TASK DETAILS => Figure out how many lines in the records below hold the string "each". That number alone is the answer.

Stored data:
******

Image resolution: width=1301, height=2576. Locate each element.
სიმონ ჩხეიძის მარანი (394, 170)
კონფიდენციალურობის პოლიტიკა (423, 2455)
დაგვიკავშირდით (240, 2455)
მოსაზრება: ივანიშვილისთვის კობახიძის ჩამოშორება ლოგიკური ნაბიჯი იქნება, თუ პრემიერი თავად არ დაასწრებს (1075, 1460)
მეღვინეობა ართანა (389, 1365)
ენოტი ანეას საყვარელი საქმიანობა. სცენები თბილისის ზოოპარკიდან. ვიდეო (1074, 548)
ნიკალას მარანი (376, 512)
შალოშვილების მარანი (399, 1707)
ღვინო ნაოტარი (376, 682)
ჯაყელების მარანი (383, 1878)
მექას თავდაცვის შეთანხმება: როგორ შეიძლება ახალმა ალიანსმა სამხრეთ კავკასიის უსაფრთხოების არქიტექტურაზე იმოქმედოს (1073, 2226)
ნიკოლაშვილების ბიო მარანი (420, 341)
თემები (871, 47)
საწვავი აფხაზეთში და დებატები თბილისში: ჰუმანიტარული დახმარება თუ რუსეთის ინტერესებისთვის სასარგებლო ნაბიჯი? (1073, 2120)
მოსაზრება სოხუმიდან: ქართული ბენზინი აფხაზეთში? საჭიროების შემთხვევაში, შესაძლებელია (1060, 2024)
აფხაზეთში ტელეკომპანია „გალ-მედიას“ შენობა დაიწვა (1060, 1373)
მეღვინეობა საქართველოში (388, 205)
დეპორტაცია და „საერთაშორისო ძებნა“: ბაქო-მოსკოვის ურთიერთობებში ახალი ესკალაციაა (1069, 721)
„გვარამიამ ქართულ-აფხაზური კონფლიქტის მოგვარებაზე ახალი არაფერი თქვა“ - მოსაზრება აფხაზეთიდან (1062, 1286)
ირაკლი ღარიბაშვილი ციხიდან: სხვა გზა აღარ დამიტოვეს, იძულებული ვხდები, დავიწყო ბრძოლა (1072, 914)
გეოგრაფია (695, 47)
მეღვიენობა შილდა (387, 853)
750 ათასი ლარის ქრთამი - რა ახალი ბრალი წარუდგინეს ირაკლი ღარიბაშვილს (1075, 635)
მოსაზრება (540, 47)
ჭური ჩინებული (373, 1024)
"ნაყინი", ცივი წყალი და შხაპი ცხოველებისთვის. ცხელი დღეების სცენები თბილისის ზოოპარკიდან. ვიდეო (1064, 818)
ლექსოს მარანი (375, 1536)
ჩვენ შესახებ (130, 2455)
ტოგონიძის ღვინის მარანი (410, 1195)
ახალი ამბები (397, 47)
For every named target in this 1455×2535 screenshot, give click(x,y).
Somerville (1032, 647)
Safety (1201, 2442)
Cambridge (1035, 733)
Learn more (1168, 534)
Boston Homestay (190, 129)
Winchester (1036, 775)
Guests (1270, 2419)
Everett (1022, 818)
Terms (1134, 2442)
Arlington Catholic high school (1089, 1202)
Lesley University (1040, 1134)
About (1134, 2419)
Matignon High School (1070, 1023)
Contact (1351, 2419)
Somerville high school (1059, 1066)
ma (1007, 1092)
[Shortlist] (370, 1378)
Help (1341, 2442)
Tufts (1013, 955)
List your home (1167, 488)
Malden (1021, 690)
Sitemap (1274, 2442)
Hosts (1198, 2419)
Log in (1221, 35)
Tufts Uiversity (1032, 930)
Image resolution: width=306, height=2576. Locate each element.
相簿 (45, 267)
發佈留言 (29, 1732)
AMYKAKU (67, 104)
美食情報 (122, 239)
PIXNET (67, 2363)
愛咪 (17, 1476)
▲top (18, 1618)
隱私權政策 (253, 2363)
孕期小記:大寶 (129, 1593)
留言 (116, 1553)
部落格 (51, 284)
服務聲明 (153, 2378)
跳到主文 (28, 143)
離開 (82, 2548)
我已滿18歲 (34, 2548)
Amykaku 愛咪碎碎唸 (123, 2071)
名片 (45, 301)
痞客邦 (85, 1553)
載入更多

******

REPLY => 2